Bahu Rani langsung menegap begitu mendapati lampu-lampu dari rumah-rumah dan ujung pandangannya. Dadanya langsung membusung, dan matanya berbinar. Seperti menemukan peradaban.
Mereka semakin dekat, dan batin Rani semakin dipenuhi kelegaan. Jalanan mulai tampak lebih rata, tidak terlalu bergelombang seperti sebelumnya, meski belum aspal. Dan rumah-rumah mulai dilewati, rata-rata memiliki halaman luas, ya pemandangan seperti ini tak asing bagi Rani ketika dulu tinggal di kampung. Lumayan. Paling tidak di sini ada kehidupan, meski dari yang Rani hitung jumlah bangunan tidak mencapai 50.

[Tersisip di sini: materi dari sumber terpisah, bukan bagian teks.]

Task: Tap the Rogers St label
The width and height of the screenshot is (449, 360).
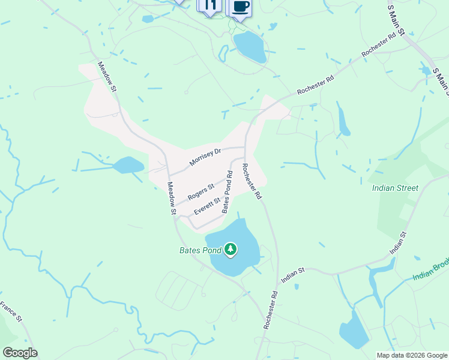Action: click(200, 192)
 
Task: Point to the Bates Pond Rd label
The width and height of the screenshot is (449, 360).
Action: click(228, 192)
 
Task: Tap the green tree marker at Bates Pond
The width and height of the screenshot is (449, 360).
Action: click(231, 248)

“Itu rumahmu?” tanya Rani saat mobil melambat, dan akhirnya berbelok ke sebuah halaman yang luas.
Guntur tidak menjawab. Hanya melirik gestur tubuh Rani yang memajukkan badannya dengan penasaran. Sementara Rani sendiri masih mengamati dengan bola mata melebar ke pemandangan malam yang sangat senyap di depannya. Oh... setidaknya jika itu benar rumah Guntur, rumah itu adalah rumah beton yang terbesar dibanding rumah-rumah lain yang kebanyakan beton separo, sementara atasnya rata-rata papan atau anyaman bambu. Tadinya Rani skeptis, apa ada kehidupan dari perjalanan yang entah ke mana akan dituju itu.
Tak lama mesin berhenti. Dan kelegaan membanjiri Rani, karena rumah yang diduganya itu benar rumah Guntur. Ada kios di depannya, juga garasi. Rumah itu memiliki teras luas dengan pilar-pilar penopang, berlantai keramik meski sudah kusam dan cat rumahnya sudah pudar. Di teras ada bangku rotan panjang yang juga sudah pudar. Dugaan Rani, cat rumah ini tak pernah diperbaharui sejak dibuat.
Guntur turun, dan kali itu Rani ikut turun dengan gerak lebih cepat. Pandangannya mengedar ke sekitar. Jarak satu rumah ke rumah lainnya tidak terlalu dekat, tapi juga tidak terlalu jauh. Mata Rani semakin menyipit ke arah sisi kanan jalan. Sepertinya di sana terdapat lebih banyak rumah lagi. Sepertinya. Lalu... satu hal menyentak pemikirannya. Salah besar jika Guntur anggap dia bodoh.
Rani langsung berjalan tergesa ke arah Guntur yang menurunkan barang-barangnya.
“Bukankah itu jalan menuju jalanan lebih besar? Sepanjang jalan tadi tidak ada rumah-rumah hanya ladang, rawa, dan pohon sawit. Memangnya jalan tadi jalan utama?” cecar Rani.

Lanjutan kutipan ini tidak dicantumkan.